→ Work item
Print all the data, keeping every line exactly as it is.

→ Provided material
-- Opening Marker --

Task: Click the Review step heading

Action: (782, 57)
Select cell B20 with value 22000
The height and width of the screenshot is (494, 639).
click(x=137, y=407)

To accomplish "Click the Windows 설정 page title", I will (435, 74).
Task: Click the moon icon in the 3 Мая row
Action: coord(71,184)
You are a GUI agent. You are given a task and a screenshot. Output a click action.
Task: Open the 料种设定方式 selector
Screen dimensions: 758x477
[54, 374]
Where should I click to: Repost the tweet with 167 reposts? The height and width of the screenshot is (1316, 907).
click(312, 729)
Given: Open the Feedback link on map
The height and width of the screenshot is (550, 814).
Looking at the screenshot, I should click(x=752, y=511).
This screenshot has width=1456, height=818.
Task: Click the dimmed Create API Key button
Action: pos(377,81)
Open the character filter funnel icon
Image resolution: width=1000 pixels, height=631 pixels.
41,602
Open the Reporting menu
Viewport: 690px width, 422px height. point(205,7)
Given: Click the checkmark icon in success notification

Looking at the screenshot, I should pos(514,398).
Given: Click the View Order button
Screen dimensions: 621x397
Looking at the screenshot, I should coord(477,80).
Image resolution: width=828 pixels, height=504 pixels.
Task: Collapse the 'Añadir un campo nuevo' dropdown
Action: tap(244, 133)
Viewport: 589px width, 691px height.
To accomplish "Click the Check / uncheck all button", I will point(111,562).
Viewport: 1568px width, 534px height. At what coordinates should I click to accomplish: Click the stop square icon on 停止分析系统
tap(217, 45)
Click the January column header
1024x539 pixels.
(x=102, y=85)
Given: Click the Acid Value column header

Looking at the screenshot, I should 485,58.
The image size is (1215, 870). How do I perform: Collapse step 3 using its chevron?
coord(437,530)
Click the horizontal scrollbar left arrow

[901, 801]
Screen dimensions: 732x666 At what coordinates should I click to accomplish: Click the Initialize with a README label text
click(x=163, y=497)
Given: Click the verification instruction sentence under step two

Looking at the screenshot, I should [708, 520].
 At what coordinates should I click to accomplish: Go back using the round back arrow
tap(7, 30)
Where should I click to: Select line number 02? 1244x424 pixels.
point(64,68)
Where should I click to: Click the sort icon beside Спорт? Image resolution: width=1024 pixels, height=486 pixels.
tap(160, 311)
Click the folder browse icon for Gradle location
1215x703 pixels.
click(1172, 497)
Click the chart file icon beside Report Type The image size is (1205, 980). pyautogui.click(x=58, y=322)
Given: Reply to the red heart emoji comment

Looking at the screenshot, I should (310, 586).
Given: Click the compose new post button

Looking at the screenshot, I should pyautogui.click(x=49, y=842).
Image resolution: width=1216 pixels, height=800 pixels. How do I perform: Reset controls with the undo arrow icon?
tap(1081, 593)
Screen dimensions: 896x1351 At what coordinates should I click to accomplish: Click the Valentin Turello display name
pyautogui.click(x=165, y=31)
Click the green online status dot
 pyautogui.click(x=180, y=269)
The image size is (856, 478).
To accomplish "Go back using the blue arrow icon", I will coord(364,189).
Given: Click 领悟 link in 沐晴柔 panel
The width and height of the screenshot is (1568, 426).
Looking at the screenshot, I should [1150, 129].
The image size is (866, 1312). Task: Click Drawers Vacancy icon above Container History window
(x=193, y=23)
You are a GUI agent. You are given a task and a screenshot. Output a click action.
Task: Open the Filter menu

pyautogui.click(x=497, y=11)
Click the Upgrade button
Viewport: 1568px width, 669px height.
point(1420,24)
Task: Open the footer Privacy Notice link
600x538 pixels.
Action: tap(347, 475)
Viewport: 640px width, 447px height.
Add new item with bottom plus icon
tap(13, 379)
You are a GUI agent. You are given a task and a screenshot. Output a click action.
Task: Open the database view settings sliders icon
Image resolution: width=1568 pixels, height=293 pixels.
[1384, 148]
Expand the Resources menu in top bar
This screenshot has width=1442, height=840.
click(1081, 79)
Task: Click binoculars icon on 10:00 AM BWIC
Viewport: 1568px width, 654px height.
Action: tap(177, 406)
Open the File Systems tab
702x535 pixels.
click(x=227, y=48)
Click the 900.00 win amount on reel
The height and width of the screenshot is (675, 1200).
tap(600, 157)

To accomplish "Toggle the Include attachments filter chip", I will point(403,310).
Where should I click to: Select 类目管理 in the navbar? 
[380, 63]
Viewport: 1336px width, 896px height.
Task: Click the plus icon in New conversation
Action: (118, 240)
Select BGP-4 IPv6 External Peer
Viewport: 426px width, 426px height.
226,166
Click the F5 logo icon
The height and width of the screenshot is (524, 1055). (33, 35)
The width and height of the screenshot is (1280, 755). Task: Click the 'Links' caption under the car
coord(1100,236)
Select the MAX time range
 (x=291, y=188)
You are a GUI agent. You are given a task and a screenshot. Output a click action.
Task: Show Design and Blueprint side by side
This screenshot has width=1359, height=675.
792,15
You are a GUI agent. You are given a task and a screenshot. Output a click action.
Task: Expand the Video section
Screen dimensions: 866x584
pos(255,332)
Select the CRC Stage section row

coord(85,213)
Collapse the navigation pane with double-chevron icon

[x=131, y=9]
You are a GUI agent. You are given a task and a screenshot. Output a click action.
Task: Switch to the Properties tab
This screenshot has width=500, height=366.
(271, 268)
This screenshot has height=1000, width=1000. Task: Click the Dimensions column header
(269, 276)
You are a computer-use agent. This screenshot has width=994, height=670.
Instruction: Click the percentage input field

-- Closing Marker --

→ Completed task
Task: Click the Review step heading

Action: (782, 57)
Select cell B20 with value 22000
The height and width of the screenshot is (494, 639).
click(x=137, y=407)

To accomplish "Click the Windows 설정 page title", I will (435, 74).
Task: Click the moon icon in the 3 Мая row
Action: coord(71,184)
You are a GUI agent. You are given a task and a screenshot. Output a click action.
Task: Open the 料种设定方式 selector
Screen dimensions: 758x477
[54, 374]
Where should I click to: Repost the tweet with 167 reposts? The height and width of the screenshot is (1316, 907).
click(312, 729)
Given: Open the Feedback link on map
The height and width of the screenshot is (550, 814).
Looking at the screenshot, I should click(x=752, y=511).
This screenshot has width=1456, height=818.
Task: Click the dimmed Create API Key button
Action: pos(377,81)
Open the character filter funnel icon
Image resolution: width=1000 pixels, height=631 pixels.
41,602
Open the Reporting menu
Viewport: 690px width, 422px height. point(205,7)
Given: Click the checkmark icon in success notification

Looking at the screenshot, I should pos(514,398).
Given: Click the View Order button
Screen dimensions: 621x397
Looking at the screenshot, I should coord(477,80).
Image resolution: width=828 pixels, height=504 pixels.
Task: Collapse the 'Añadir un campo nuevo' dropdown
Action: tap(244, 133)
Viewport: 589px width, 691px height.
To accomplish "Click the Check / uncheck all button", I will point(111,562).
Viewport: 1568px width, 534px height. At what coordinates should I click to accomplish: Click the stop square icon on 停止分析系统
tap(217, 45)
Click the January column header
1024x539 pixels.
(x=102, y=85)
Given: Click the Acid Value column header

Looking at the screenshot, I should 485,58.
The image size is (1215, 870). How do I perform: Collapse step 3 using its chevron?
coord(437,530)
Click the horizontal scrollbar left arrow

[901, 801]
Screen dimensions: 732x666 At what coordinates should I click to accomplish: Click the Initialize with a README label text
click(x=163, y=497)
Given: Click the verification instruction sentence under step two

Looking at the screenshot, I should [708, 520].
 At what coordinates should I click to accomplish: Go back using the round back arrow
tap(7, 30)
Where should I click to: Select line number 02? 1244x424 pixels.
point(64,68)
Where should I click to: Click the sort icon beside Спорт? Image resolution: width=1024 pixels, height=486 pixels.
tap(160, 311)
Click the folder browse icon for Gradle location
1215x703 pixels.
click(1172, 497)
Click the chart file icon beside Report Type The image size is (1205, 980). pyautogui.click(x=58, y=322)
Given: Reply to the red heart emoji comment

Looking at the screenshot, I should (310, 586).
Given: Click the compose new post button

Looking at the screenshot, I should pyautogui.click(x=49, y=842).
Image resolution: width=1216 pixels, height=800 pixels. How do I perform: Reset controls with the undo arrow icon?
tap(1081, 593)
Screen dimensions: 896x1351 At what coordinates should I click to accomplish: Click the Valentin Turello display name
pyautogui.click(x=165, y=31)
Click the green online status dot
 pyautogui.click(x=180, y=269)
The image size is (856, 478).
To accomplish "Go back using the blue arrow icon", I will coord(364,189).
Given: Click 领悟 link in 沐晴柔 panel
The width and height of the screenshot is (1568, 426).
Looking at the screenshot, I should [1150, 129].
The image size is (866, 1312). Task: Click Drawers Vacancy icon above Container History window
(x=193, y=23)
You are a GUI agent. You are given a task and a screenshot. Output a click action.
Task: Open the Filter menu

pyautogui.click(x=497, y=11)
Click the Upgrade button
Viewport: 1568px width, 669px height.
point(1420,24)
Task: Open the footer Privacy Notice link
600x538 pixels.
Action: tap(347, 475)
Viewport: 640px width, 447px height.
Add new item with bottom plus icon
tap(13, 379)
You are a GUI agent. You are given a task and a screenshot. Output a click action.
Task: Open the database view settings sliders icon
Image resolution: width=1568 pixels, height=293 pixels.
[1384, 148]
Expand the Resources menu in top bar
This screenshot has width=1442, height=840.
click(1081, 79)
Task: Click binoculars icon on 10:00 AM BWIC
Viewport: 1568px width, 654px height.
Action: tap(177, 406)
Open the File Systems tab
702x535 pixels.
click(x=227, y=48)
Click the 900.00 win amount on reel
The height and width of the screenshot is (675, 1200).
tap(600, 157)

To accomplish "Toggle the Include attachments filter chip", I will point(403,310).
Where should I click to: Select 类目管理 in the navbar? 
[380, 63]
Viewport: 1336px width, 896px height.
Task: Click the plus icon in New conversation
Action: (118, 240)
Select BGP-4 IPv6 External Peer
Viewport: 426px width, 426px height.
226,166
Click the F5 logo icon
The height and width of the screenshot is (524, 1055). (33, 35)
The width and height of the screenshot is (1280, 755). Task: Click the 'Links' caption under the car
coord(1100,236)
Select the MAX time range
 (x=291, y=188)
You are a GUI agent. You are given a task and a screenshot. Output a click action.
Task: Show Design and Blueprint side by side
This screenshot has width=1359, height=675.
792,15
You are a GUI agent. You are given a task and a screenshot. Output a click action.
Task: Expand the Video section
Screen dimensions: 866x584
pos(255,332)
Select the CRC Stage section row

coord(85,213)
Collapse the navigation pane with double-chevron icon

[x=131, y=9]
You are a GUI agent. You are given a task and a screenshot. Output a click action.
Task: Switch to the Properties tab
This screenshot has width=500, height=366.
(271, 268)
This screenshot has height=1000, width=1000. Task: Click the Dimensions column header
(269, 276)
You are a computer-use agent. This screenshot has width=994, height=670.
Instruction: Click the percentage input field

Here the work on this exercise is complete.